Sometimes, the flu also induces nausea and vomiting, especially in young people.

Serious complications - such as pneumonia, exacerbation of asthma and worsening of heart failure - are quite rare, affecting mainly the elderly, immune-deficient subjects and those potentially at risk.

What does the diet have to do with it?

While not directly intervening in the elimination of the pathogen, the diet for the flu has an irreproachable importance on the speed and effectiveness of healing.

An appropriate diet is in fact able to reduce the negative effects secondary to fever, nausea, vomiting and diarrhea, responsible for the tendency to dehydration, anorexia and nutritional malabsorption.


Fever is an immune response triggered by certain cytokines on the hypothalamic regulation center, which causes the body temperature to rise to accelerate the healing process.

Fever is therefore indispensable in the fight against the flu; for this, it should be reduced with drugs only when it becomes intolerable for the subject.

As anticipated, fever is caused by an increase in temperature by the body itself; since it is an active reaction, fever also has a more or less important energy cost, depending on the entity.

It has been estimated that increasing body temperature above 37 ° C can increase the basal metabolic rate by up to 13%; however, considering that the flu causes a significant reduction in physical activity, the total calorie requirement does not increase as much as one might expect (for more information, see the Diet and Fever article).

One of the fundamental and unexceptionable aspects of fever is the increase in sweating; this, which is extremely variable between the various cases, determines a significant increase in water and salt requirements.


Nausea is a sensation of discomfort and discomfort localized in the upper portion of the stomach, which very often results in the effect of involuntary vomiting.

Nausea is associated with reduced appetite up to anorexia and, if continued over time, becomes a very debilitating (undernutrition) and disabling symptom.

Threw up

It was decided to differentiate vomiting from nausea for the different effect they can have on the subject's nutritional status, but not only.

As anticipated, vomiting is a frequent consequence of the feeling of nausea; however, the two circumstances can also reveal themselves in a totally independent way.

Especially in young subjects, and especially in the immediate post-incubation period, vomiting can occur without any kind of warning.

While nausea has a secondary negative nutritional effect (loss of appetite and anorexia), vomiting is responsible for both a nutritional loss (of the expelled meal) and a loss of liquids (digestive juices of the stomach, small intestine and major glands) .

Among the short-term consequences of vomiting, the most significant are malnutrition and dehydration.


Like vomiting, diarrhea or dysentery is also a symptom that occurs mainly in young people and that can give rise to more than significant complications.

Diarrhea has a rather pronounced anti-nutritional effect, drastically limiting intestinal absorption and above all the reabsorption of water, mineral salts and vitamins in the colon. Sometimes, it is associated with mucosal flaking and bleeding, with further loss of water and increased nutritional demand.

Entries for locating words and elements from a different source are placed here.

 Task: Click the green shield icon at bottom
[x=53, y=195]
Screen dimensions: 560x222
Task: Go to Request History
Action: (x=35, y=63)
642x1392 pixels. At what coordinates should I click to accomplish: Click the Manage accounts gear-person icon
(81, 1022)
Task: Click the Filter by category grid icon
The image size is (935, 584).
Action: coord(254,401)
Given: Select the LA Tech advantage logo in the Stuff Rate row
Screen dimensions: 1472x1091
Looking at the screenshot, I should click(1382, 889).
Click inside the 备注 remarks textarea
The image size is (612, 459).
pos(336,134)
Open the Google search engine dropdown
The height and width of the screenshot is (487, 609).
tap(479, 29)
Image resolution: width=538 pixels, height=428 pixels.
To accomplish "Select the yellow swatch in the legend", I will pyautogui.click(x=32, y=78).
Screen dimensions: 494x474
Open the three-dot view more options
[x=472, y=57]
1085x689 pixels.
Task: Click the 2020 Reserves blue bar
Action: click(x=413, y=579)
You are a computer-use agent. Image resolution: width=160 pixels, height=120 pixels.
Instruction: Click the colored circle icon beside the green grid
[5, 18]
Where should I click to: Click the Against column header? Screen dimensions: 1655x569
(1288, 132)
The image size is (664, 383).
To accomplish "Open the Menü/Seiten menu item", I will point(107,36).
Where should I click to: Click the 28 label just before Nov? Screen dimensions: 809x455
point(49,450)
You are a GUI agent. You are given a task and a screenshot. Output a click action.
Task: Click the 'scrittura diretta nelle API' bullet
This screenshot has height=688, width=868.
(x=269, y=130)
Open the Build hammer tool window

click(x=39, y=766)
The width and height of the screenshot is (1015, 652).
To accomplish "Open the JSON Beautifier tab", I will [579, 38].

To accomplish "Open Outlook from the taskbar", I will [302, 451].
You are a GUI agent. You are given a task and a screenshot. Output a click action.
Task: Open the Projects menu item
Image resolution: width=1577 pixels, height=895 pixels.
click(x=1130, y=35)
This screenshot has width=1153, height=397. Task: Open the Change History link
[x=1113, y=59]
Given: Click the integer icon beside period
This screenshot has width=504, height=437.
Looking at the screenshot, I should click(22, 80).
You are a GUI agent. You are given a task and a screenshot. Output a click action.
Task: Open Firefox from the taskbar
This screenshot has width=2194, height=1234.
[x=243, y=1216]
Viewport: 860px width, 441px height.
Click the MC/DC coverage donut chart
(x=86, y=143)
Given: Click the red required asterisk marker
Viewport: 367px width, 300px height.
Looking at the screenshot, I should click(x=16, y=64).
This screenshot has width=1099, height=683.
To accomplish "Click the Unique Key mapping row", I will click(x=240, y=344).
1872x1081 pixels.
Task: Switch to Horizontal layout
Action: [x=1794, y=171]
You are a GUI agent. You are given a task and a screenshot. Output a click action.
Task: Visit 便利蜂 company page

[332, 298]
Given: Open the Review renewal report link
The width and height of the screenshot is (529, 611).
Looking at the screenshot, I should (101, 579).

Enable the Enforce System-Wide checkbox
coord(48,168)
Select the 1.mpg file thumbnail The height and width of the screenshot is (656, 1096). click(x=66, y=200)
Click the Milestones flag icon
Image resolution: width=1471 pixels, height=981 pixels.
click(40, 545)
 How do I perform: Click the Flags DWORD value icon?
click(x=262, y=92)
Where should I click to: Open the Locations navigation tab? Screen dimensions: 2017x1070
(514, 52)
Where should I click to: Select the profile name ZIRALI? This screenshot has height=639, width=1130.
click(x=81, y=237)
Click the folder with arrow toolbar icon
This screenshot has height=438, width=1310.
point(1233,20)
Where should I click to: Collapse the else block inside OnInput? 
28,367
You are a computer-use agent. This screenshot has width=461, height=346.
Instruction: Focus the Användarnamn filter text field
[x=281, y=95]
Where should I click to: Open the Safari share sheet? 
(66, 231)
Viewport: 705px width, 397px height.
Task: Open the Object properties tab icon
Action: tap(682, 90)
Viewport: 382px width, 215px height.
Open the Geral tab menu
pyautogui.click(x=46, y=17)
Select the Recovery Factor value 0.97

The most significant effects are once again malnutrition and dehydration.

Diet and Advice

The basic principles of the flu diet are varied and very important but - depending on the specific case, the stage of the disease and the predominant symptoms - they can be slightly different.


In all types of flu, it is strictly advisable to ensure a high level of hydration, necessary to compensate for: sweating, increased hepato-renal function for the disposal of endogenous and pharmacological catabolites, any vomiting and diarrhea.
Body water can be maintained drinking more and eating liquid or well-hydrated foods.

However, if the flu is characterized by significant nausea and vomiting, this can become a serious problem. In such a case, the increase in liquid drinks and food becomes impractical, as the urge to vomit would increase dramatically.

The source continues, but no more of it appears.